Start Data provided

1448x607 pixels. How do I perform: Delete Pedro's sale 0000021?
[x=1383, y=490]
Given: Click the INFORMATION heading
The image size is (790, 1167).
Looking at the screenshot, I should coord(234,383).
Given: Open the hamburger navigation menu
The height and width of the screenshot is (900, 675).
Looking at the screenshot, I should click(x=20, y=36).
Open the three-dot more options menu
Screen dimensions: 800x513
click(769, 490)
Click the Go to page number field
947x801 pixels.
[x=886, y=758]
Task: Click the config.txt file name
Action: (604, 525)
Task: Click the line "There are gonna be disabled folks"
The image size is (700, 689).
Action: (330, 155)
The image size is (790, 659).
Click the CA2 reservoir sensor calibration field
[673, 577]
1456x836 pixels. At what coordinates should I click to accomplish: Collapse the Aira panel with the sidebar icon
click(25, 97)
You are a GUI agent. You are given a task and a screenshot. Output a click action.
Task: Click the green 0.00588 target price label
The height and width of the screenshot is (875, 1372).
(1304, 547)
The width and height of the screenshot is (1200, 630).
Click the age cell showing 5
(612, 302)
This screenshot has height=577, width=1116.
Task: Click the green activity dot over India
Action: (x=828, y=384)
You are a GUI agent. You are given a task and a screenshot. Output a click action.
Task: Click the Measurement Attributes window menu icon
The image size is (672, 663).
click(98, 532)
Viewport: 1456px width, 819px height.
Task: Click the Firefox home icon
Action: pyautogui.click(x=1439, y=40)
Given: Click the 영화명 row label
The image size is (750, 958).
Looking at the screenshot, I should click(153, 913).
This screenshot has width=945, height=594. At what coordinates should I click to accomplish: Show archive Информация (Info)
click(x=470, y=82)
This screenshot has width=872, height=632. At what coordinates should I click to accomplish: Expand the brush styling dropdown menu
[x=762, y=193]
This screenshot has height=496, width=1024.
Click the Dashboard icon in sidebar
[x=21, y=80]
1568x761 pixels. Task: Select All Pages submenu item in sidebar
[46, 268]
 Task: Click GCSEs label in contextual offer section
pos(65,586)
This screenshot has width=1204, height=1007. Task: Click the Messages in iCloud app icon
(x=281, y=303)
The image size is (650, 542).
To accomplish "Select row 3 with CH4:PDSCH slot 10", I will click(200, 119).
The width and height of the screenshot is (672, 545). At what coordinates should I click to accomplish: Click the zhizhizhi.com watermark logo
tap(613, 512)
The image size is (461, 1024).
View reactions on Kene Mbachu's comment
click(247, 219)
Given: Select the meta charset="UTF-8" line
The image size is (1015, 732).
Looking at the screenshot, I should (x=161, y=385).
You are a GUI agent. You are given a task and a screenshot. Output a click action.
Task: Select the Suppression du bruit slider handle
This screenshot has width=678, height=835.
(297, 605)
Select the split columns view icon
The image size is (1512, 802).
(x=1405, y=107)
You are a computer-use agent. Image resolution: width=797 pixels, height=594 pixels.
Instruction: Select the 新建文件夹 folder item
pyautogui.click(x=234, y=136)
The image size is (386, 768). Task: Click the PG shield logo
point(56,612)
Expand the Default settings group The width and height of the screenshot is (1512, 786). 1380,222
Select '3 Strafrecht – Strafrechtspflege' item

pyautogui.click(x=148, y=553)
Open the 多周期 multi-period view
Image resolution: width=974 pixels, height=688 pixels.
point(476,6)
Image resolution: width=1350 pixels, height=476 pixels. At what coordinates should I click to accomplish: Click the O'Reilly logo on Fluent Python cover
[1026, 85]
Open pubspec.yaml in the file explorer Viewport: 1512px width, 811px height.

End Data provided

Requirements: Revise the items above so that every "The image size is" becomes "Image dimensions are", with everything else left as it is.

Output below:
1448x607 pixels. How do I perform: Delete Pedro's sale 0000021?
[x=1383, y=490]
Given: Click the INFORMATION heading
Image dimensions are (790, 1167).
Looking at the screenshot, I should coord(234,383).
Given: Open the hamburger navigation menu
The height and width of the screenshot is (900, 675).
Looking at the screenshot, I should click(x=20, y=36).
Open the three-dot more options menu
Screen dimensions: 800x513
click(769, 490)
Click the Go to page number field
947x801 pixels.
[x=886, y=758]
Task: Click the config.txt file name
Action: (604, 525)
Task: Click the line "There are gonna be disabled folks"
Image dimensions are (700, 689).
Action: (330, 155)
Image dimensions are (790, 659).
Click the CA2 reservoir sensor calibration field
[673, 577]
1456x836 pixels. At what coordinates should I click to accomplish: Collapse the Aira panel with the sidebar icon
click(25, 97)
You are a GUI agent. You are given a task and a screenshot. Output a click action.
Task: Click the green 0.00588 target price label
The height and width of the screenshot is (875, 1372).
(1304, 547)
The width and height of the screenshot is (1200, 630).
Click the age cell showing 5
(612, 302)
This screenshot has height=577, width=1116.
Task: Click the green activity dot over India
Action: (x=828, y=384)
You are a GUI agent. You are given a task and a screenshot. Output a click action.
Task: Click the Measurement Attributes window menu icon
Image dimensions are (672, 663).
click(98, 532)
Viewport: 1456px width, 819px height.
Task: Click the Firefox home icon
Action: pyautogui.click(x=1439, y=40)
Given: Click the 영화명 row label
Image dimensions are (750, 958).
Looking at the screenshot, I should click(153, 913).
This screenshot has width=945, height=594. At what coordinates should I click to accomplish: Show archive Информация (Info)
click(x=470, y=82)
This screenshot has width=872, height=632. At what coordinates should I click to accomplish: Expand the brush styling dropdown menu
[x=762, y=193]
This screenshot has height=496, width=1024.
Click the Dashboard icon in sidebar
[x=21, y=80]
1568x761 pixels. Task: Select All Pages submenu item in sidebar
[46, 268]
 Task: Click GCSEs label in contextual offer section
pos(65,586)
This screenshot has width=1204, height=1007. Task: Click the Messages in iCloud app icon
(x=281, y=303)
Image dimensions are (650, 542).
To accomplish "Select row 3 with CH4:PDSCH slot 10", I will click(200, 119).
The width and height of the screenshot is (672, 545). At what coordinates should I click to accomplish: Click the zhizhizhi.com watermark logo
tap(613, 512)
Image dimensions are (461, 1024).
View reactions on Kene Mbachu's comment
click(247, 219)
Given: Select the meta charset="UTF-8" line
Image dimensions are (1015, 732).
Looking at the screenshot, I should (x=161, y=385).
You are a GUI agent. You are given a task and a screenshot. Output a click action.
Task: Select the Suppression du bruit slider handle
This screenshot has width=678, height=835.
(297, 605)
Select the split columns view icon
Image dimensions are (1512, 802).
(x=1405, y=107)
You are a computer-use agent. Image resolution: width=797 pixels, height=594 pixels.
Instruction: Select the 新建文件夹 folder item
pyautogui.click(x=234, y=136)
Image dimensions are (386, 768). Task: Click the PG shield logo
point(56,612)
Expand the Default settings group The width and height of the screenshot is (1512, 786). 1380,222
Select '3 Strafrecht – Strafrechtspflege' item

pyautogui.click(x=148, y=553)
Open the 多周期 multi-period view
Image resolution: width=974 pixels, height=688 pixels.
point(476,6)
Image resolution: width=1350 pixels, height=476 pixels. At what coordinates should I click to accomplish: Click the O'Reilly logo on Fluent Python cover
[1026, 85]
Open pubspec.yaml in the file explorer Viewport: 1512px width, 811px height.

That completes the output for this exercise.